The Perfect Sponsorship Activation

Sponsorship Manager Dan Crompton shares his favourite sponsorship activation.

We all know that the huge shows on ITV deliver massive audiences – something that we all benefit from. And when a brand also takes up an off-air license alongside a programme sponsorship, it can act like a huge sparkling halo around the on-air campaign and be a springboard into an even wider pool of fans (and potential customers).

The TV set is where a partnership begins, but taking that affiliation off-air allows a sponsor to use a TV show to create sparky PR stories, to engage a tired workforce, and as a tool to interact with current and future customers online and through social media. A brand chatting on Twitter about its campaign around customers' favourite TV show is going to win more hearts than a brand that only pushes a sales message. In fact, TalkTalk saw a 100% increase in brand consideration amongst people who were aware of their sponsorship of The X Factor during one year!

In my time at ITV, the best example of a brand using our shows to the max has come with Morrisons. Wanting to be at the heart of Saturday nights, they not only sponsored Ant & Dec’s Saturday Night Takeaway and Britain’s Got Talent, but also engaged Ant & Dec themselves on a wider brand endorsement campaign.

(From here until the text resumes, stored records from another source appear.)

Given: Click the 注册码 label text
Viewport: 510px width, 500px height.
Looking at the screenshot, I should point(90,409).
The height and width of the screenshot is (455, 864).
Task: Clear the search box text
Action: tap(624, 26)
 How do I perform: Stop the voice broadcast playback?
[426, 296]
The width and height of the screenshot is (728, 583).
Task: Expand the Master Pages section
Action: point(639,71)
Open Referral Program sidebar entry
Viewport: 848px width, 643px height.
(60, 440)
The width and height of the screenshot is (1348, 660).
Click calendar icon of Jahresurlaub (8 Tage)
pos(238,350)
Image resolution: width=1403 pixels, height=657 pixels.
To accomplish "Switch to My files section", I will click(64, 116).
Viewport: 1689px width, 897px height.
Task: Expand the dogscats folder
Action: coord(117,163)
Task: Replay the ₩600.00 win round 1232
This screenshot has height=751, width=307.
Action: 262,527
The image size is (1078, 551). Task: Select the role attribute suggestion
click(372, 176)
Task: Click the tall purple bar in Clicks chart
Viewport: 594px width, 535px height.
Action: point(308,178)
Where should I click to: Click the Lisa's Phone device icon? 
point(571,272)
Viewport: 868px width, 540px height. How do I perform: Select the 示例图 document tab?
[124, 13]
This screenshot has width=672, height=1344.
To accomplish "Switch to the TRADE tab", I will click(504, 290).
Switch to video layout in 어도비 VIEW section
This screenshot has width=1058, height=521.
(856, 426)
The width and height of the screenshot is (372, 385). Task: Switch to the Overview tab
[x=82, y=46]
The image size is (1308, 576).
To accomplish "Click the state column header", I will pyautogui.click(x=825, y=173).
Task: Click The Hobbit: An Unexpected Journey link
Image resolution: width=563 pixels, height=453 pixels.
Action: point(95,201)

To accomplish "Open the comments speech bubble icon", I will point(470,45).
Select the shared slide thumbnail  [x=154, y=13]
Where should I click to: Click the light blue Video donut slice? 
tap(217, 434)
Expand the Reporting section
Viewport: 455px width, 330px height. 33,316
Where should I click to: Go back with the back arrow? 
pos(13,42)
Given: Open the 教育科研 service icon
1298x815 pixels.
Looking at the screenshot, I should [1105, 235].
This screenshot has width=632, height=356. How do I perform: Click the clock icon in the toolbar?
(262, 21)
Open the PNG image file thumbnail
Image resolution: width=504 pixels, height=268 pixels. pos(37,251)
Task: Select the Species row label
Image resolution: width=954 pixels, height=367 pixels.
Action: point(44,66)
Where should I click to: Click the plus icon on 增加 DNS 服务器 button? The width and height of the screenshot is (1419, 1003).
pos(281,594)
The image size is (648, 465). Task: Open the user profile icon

Morrisons have used the partnership in every conceivable touchpoint in-store, on-air and with their colleagues. They created exclusive online clips from both shows, sponsored a branded game in the mobile apps, and gave every single customer their own Saturday Night Takeaway peel-and-reveal card during the earlier series. They promoted the weekly £20,000 giveaway in-store and using spot airtime during each show – increasing their brand presence in association with the series. Ant & Dec visited their annual employee conference to reward staff, and even stared in 3 of the brand’s TV ads to really cement the partnership.

Morrisons hosted its very own BGT auditions in stores around the country, which enabled opera-singing brothers Richard and Adam to apply and reach the final. The retailer packaged its Great British products in-store under BGT branding, and their place at the heart of UK Saturday nights-in was secured by promoting the products in press TV listings at the weekend.

These examples are just the tip of the iceberg for one brand, showing how an on-air sponsorship can be the starting block for a whole heap of wonderful marketing ideas – acting as a creative hook to sprinkle a bit of sparkle onto all comms channels.